Tudo havia acontecido muito rapidamente.

Estava quase na sua vez de correr e ele e os outros rapazes riam à toa em uma mesa, comendo uma porção de batatas. Estavam em número suficiente para fechar uma pista e não precisariam correr contra estranhos.

Thomas desviava constantemente o olhar para a mesa ao lado, onde Erica estava sentada junto de algumas amigas e, sempre que o olhar dos dois se encontravam, ela sorria timidamente.

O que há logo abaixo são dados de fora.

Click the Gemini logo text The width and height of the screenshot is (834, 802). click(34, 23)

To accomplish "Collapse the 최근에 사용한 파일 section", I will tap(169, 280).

Quando Thomas se levantou para ir ao banheiro, Jonathan aproveitou para ir até o balcão buscar mais um refrigerante. A atendente era uma jovem de cabelos muito negros que puxara assunto com o rapaz, que, com um punhado de respostas monossilábicas, deixara o assunto morrer. Ele escutou repentinos e acalorados gritos e xingamentos e, quando se virou para voltar à mesa, Thomas já havia se engalfinhado com um dos caminhoneiros e ambos se empurravam por cima de mesas, cadeiras e outros clientes. Erica havia caído com o traseiro no chão e observava a luta, boquiaberta. Jonathan pensou por um momento, ponderando se valia ou não à pena intervir e, quando deu por si, já corria em direção à briga.

O caminhoneiro era um homem massivo, dono de uma pança redonda e proeminente, ele era ainda mais alto do que Jonathan, possuía uma cabecinha pequena demais para o corpo, de onde despontava um nariz adunco e alongado. Seu queixo era quadrado e seu olhinhos porcinos miravam Thomas com uma raiva visível e genuína. Ele segurava o rapaz pelo colarinho e ameaçava acertá-lo com um murro, mas, antes que desferisse o golpe, Jonathan saltou e segurou seu punho, que parecia ter o tamanho de um tijolo. Ele enlaçou seus braços no do homem, calçando seus pés no chão e afastando-o do amigo. Thomas aproveitou sua breve distração e ergueu o joelho, atingindo-o entre as pernas com tanta força que Jonathan sentiu seu braço amolecer e ceder. O caminhoneiro soltou o rapaz e dobrou-se, tentando segurar os testículos. Em um momento de compaixão, Jonathan o soltou, permitindo-o segurar o local atingido e gemer de dor.

Thomas correu até Erica e a ajudou a se pôr de pé. Quando Jonathan ia virando para deixar o lugar e evitar mais confusão, viu o mundo ficar escuro e, repentinamente, caiu de costas no chão, deixando escapar todo o ar dos pulmões. Uma dor pungente explodiu por seu rosto uma, duas, três vezes até que os outros rapazes chegaram para acudi-lo. Sentiu as laterais do olho serem aquecidas por um líquido morno e viscoso e viu o mundo ficar vermelho quando o sangue começou a inundá-lo.

Esfregou o rosto com as costas da mão e, quando a checou, percebeu a mancha avermelhada e grudenta que a cobria. O homem que o havia acertado já era subjugado pelos seus colegas e ele olhou para ver Thomas sendo guiado para fora do local. Um dos rapazes chamou sua atenção para as luzes vermelhas que piscavam do lado de fora do local e eles saíram por uma porta lateral, a tento de evitar qualquer confusão com a polícia.